Obiettivo indicato a
Modifica il tratto dell'elenco che va dalla riga con "Where should I" fino alla riga con "click(x=382, y=186)" e sostituisci "How do I perform" con "How can I perform" senza cambiare nient'altro. Lascia fuori le immagini.

Esigenze di ruolo e crescita personale: domande che non si fanno


Editoriale
Tredimensioni 2(2005) 3, 228-235



Ogni professione comporta un soggetto che la compie e un ruolo da espletare. Ci si può chiedere di che tipo è la personalità di colui che sceglie una data professione, oppure che cosa essa comporta, oppure che rapporto si può creare fra quel ruolo e l’interiorità di chi lo compie. Di questo terzo aspetto vogliamo parlare: delle «esigenze di ruolo» in rapporto all’effetto che esse hanno sul modo di sentirsi e interpretarsi di colui che lo compie. Fare il prete così come oggi si «fa» aiuta il prete ad «essere» prete oppure lo mette in una situazione di difficoltà maggiore del necessario? I pesi che egli incontra sono gli inevitabili inconvenienti da sopportare o contengono un lordo che sarebbe meglio scansare? Non parliamo dunque del ruolo in sé, né del soggetto in sé, ma della possibile atmosfera che scaturisce quando i due «personaggi» si toccano ed incominciano a danzare. Mettiamo il dito su questo aspetto perché ci sembra che la danza non sia proprio un valzer.

Domande evitate
Ci sono stati dei tempi (anche recenti) di scontata armonia (natural fitness) fra identità soggettiva ed esigenze di ruolo (ad esempio, fino a non molto tempo fa, essere prete significava avere autorità, prestigio sociale, apprezzamento sociale per una scelta così nobile …). In tempi siffatti, se il prete entrava in disagio, lo era – molto presumibilmente – per motivi personali. La stessa conclusione, oggi, non vale più. Se nelle grandi periferie si sente inadeguato, se è da solo in parrocchia e s’indurisce di carattere, se dal grande pubblico riceve indifferenza anziché ammirazione… oggi è legittimo chiedersi se è in crisi lui o in crisi il suo ruolo e di conseguenza lui. La fatica è sempre indice di soggettività vulnerabile o anche vulnerabilità della proposta? I conflitti fra soggetto e ruolo sono spiegabili solo ricorrendo alle inconsistenze del soggetto? Che il ruolo sia sorgente garantita di vita non è più così scontato. Non si può più concludere troppo in fretta: se ti conformi al ruolo sei bravo, se lo contesti sei immaturo, se fai fatica non hai spirito di sacrificio. C’è qualcosa da chiedersi anche sul modo pratico di fare il prete.

[Righe di un dataset]
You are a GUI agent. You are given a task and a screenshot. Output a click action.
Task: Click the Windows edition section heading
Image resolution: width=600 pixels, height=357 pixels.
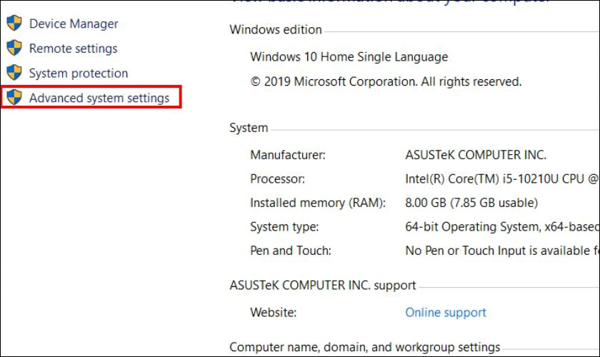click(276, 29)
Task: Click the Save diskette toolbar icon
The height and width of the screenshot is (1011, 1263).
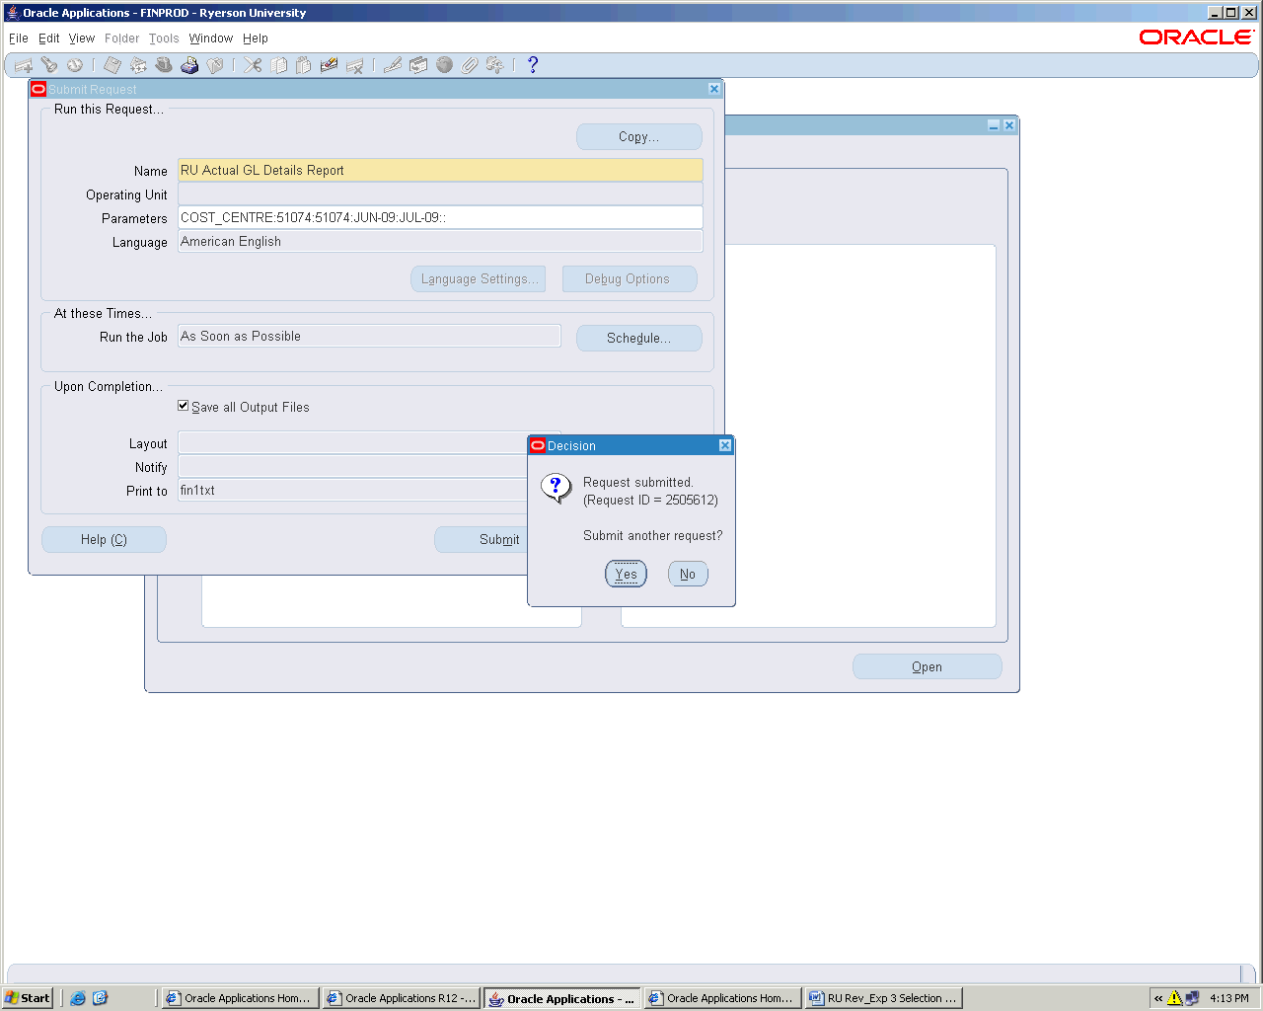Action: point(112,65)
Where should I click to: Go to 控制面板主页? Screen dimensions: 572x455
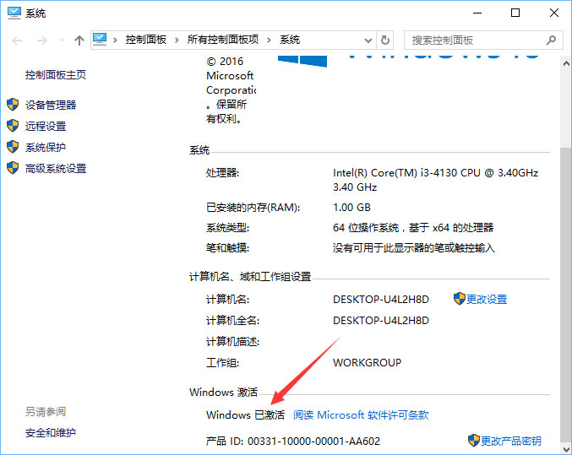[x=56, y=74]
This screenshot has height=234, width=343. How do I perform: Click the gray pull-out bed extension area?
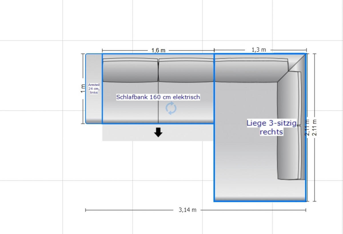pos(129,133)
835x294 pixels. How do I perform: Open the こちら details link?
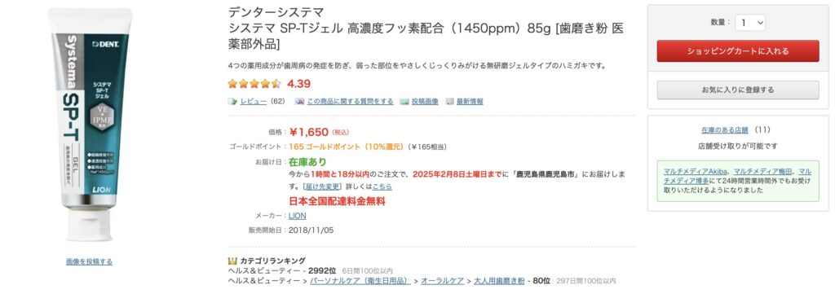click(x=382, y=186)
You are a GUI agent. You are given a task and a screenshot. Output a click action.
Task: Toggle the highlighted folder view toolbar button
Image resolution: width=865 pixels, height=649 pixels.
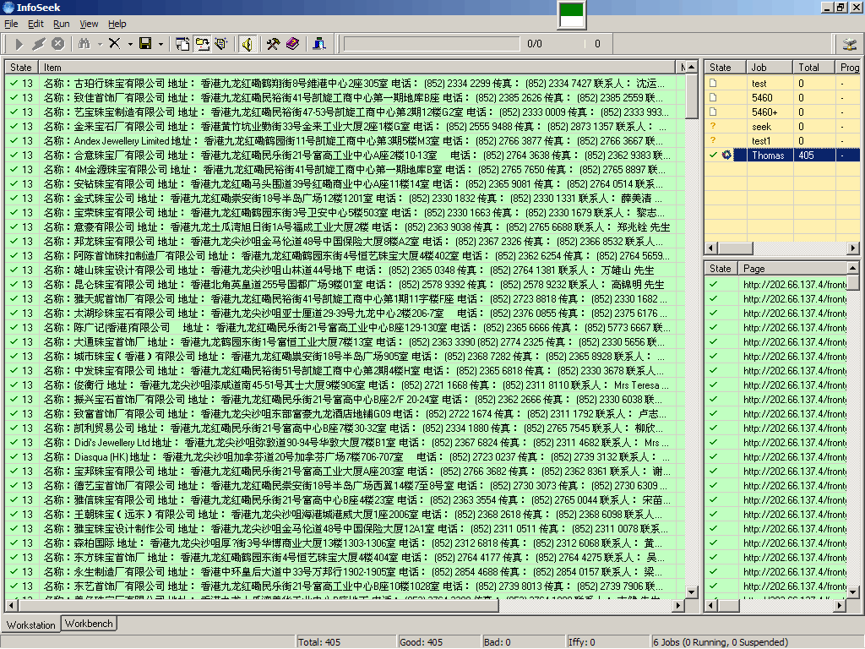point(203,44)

...

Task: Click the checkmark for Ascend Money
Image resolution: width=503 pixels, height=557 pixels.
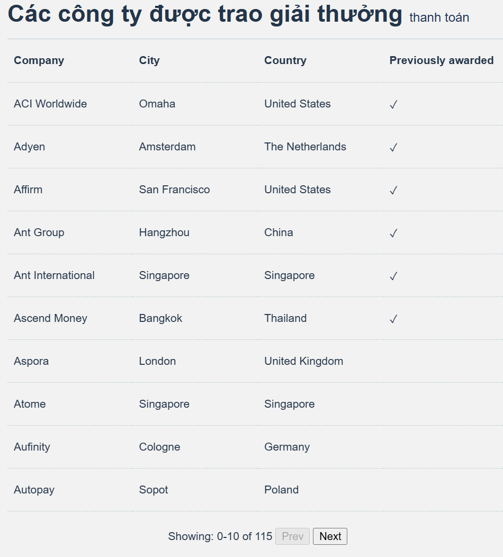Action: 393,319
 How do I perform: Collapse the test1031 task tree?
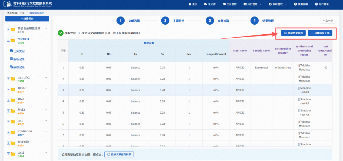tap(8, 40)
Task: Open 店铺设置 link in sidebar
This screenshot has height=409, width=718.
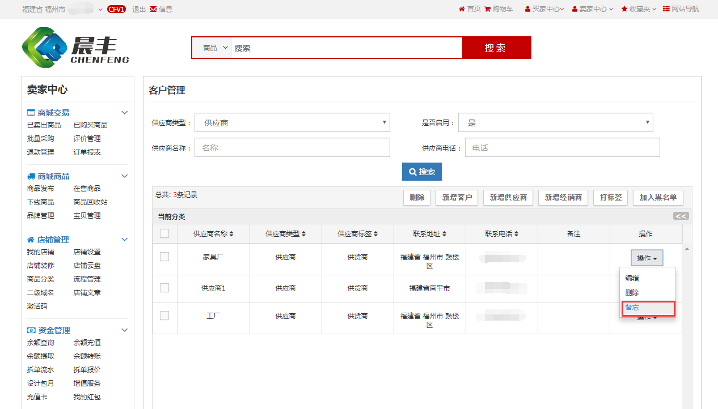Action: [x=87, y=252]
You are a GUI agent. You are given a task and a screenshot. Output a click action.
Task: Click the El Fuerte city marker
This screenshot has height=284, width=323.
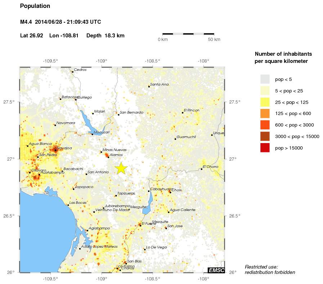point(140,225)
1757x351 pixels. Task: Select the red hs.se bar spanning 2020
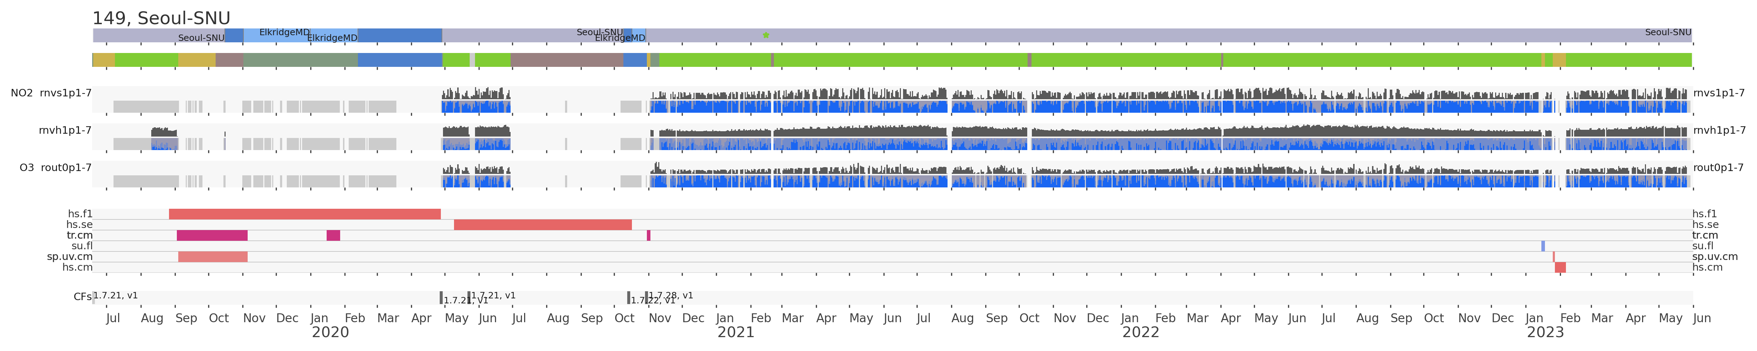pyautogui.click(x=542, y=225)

Obiettivo indicato b
Prosegui l'editoriale sul rapporto tra esigenze di ruolo e crescita personale del prete, partendo dopo l'ultima frase riportata.

Risposta corretta a
Where should I click to: Go to 控制面板主页? Screen dimensions: 572x455
[x=56, y=74]
This screenshot has height=234, width=343. How can I perform: Click the gray pull-out bed extension area?
pos(129,133)
835x294 pixels. How can I perform: Open the こちら details link?
click(x=382, y=186)

Risposta corretta b
 Il ruolo proposto dall’istituzione è proposta matura e maturante per chi lo deve svolgere? Il modo di fare (ad esempio il parroco) così come viene tramandato al novello prete è mediatore progressivo (vetro che rimanda ad un orizzonte più grande) o regressivo (specchio che rimanda a se stesso): che ne sarà della vitalità di quel prete fra 10-15 anni? L’immagine che il ruolo dà di se stesso e che offre ai suoi adepti favorisce un’identificazione creativa o una difensiva? Che tipo di persone attrae? Più concretamente ancora: è ammissibile che il prete giovane nel pieno delle sue energie si ritrovi a dover ristrutturare la vecchia chiesa semmai con l’infausta sorpresa di un affresco cinquecentesco sotto l’intonaco; a dover licenziare a giugno per motivi di spesa economica le maestre della sua scuola materna e cercarne delle nuove ad ogni settembre; a dover celebrare quattro messe alla domenica e due ogni altro giorno passando da una chiesa all’altra, dato che ormai è responsabile di un’intera zona pastorale? «Padre, la prego, ritorni a trovarmi», «Ritornerò presto!» (ma lui sa che non è vero: gli rimangono ancora altre 1000 famiglie da visitare), «Padre, perché non si è più fatto vedere? », «Ci vuole pazienza, ho tanto da fare!». E poi c’è anche chi abbandona: solo per inconsistenze soggettive oppure si può anche dire che nell’istituzione – così come oggi si propone – ci possono essere persone con una relazione oggettuale più matura di quella che caratterizza l’istituzione stessa e che per viverla devono trovare un’altra strada?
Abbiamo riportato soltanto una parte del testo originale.